Rewrite the material below as a numbered list with no blank lines, and leave out the pictures.

Supplied material:
· · · ·
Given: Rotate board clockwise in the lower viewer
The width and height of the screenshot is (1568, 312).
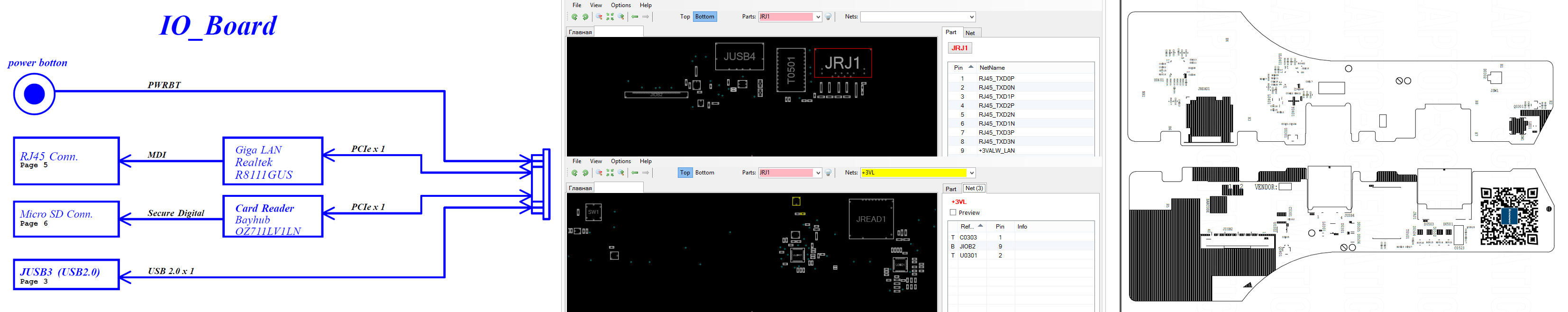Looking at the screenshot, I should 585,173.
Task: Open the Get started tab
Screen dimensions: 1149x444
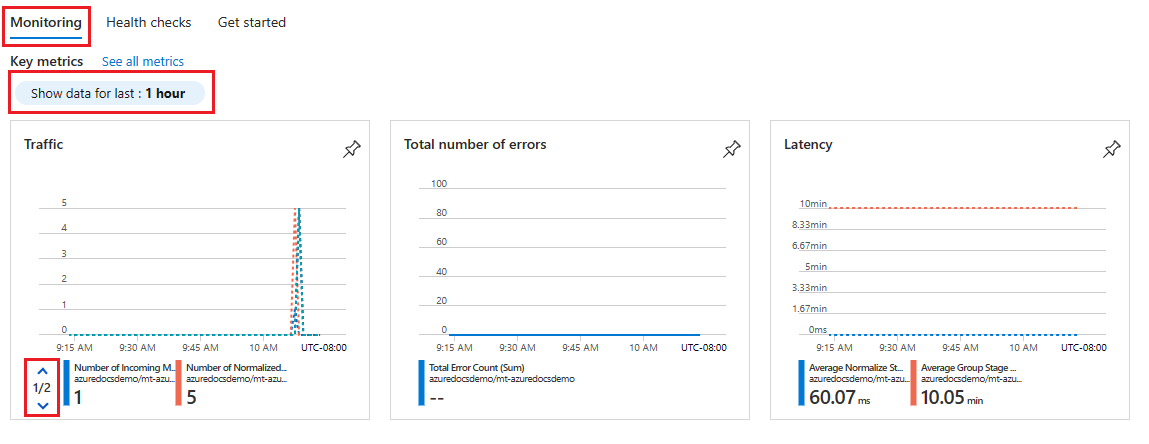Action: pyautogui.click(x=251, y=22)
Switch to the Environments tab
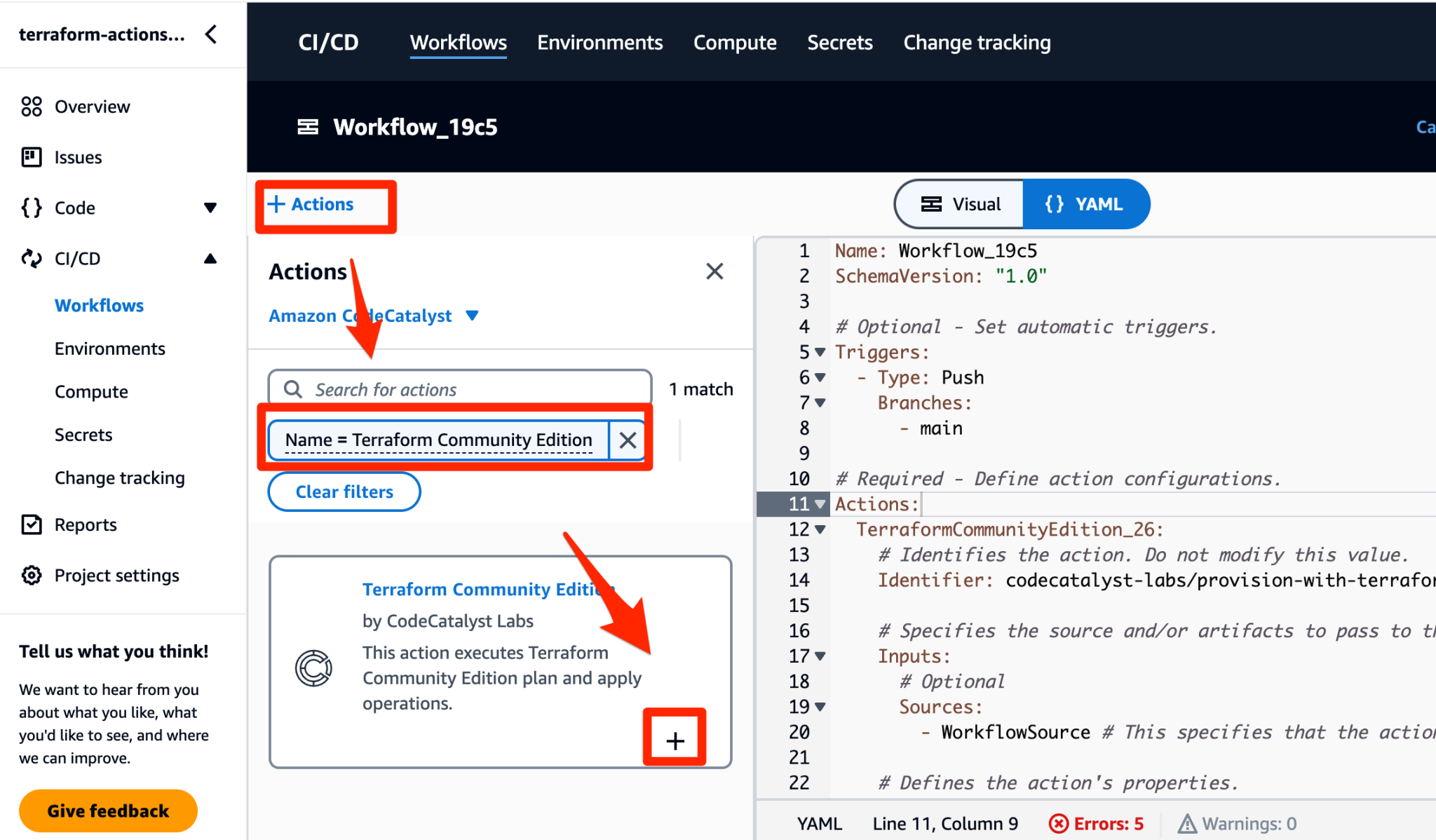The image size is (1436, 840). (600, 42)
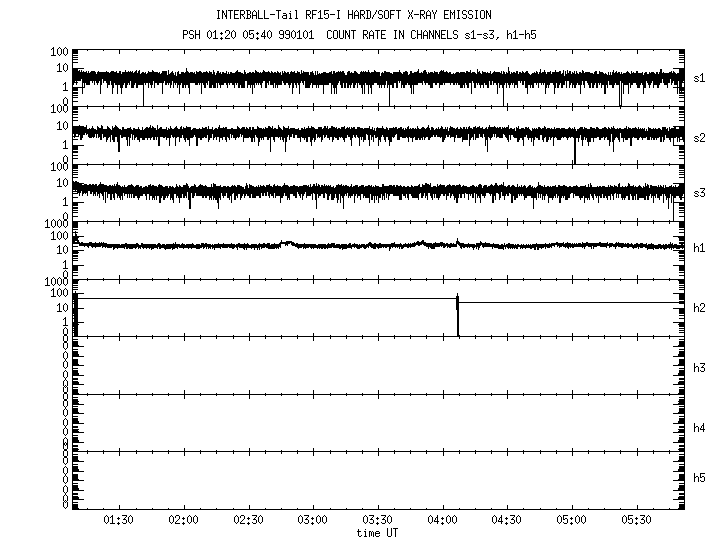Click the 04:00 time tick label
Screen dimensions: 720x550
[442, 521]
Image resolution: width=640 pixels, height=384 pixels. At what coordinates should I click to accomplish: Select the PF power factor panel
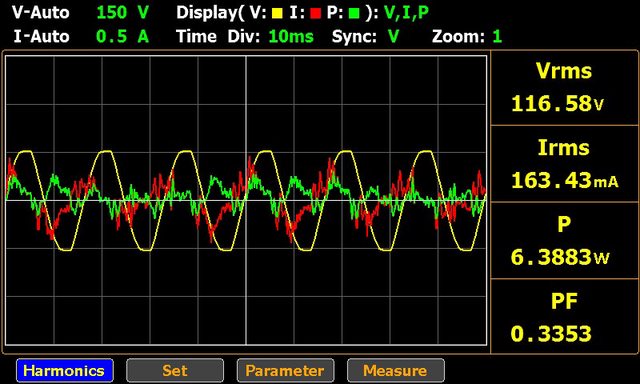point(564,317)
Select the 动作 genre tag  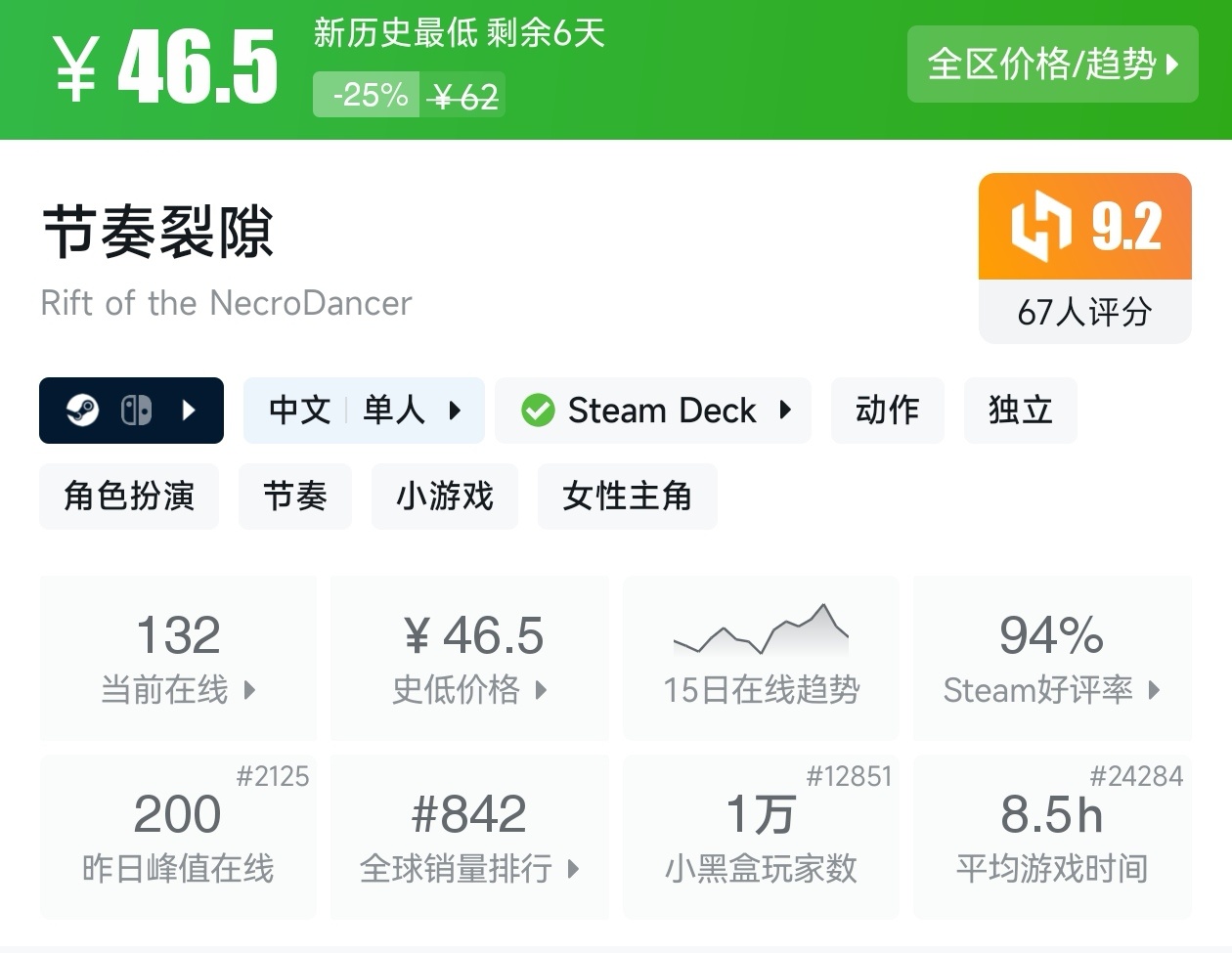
· · · ·
Expected output:
1. Given: Rotate board clockwise in the lower viewer
2. The width and height of the screenshot is (1568, 312).
3. Looking at the screenshot, I should 585,173.
4. Task: Open the Get started tab
5. Screen dimensions: 1149x444
6. Action: pyautogui.click(x=251, y=22)
7. Switch to the Environments tab
8. The image size is (1436, 840). (600, 42)
9. Click the 04:00 time tick label
10. Screen dimensions: 720x550
11. [442, 521]
12. Image resolution: width=640 pixels, height=384 pixels. At what coordinates should I click to accomplish: Select the PF power factor panel
13. point(564,317)
14. Select the 动作 genre tag  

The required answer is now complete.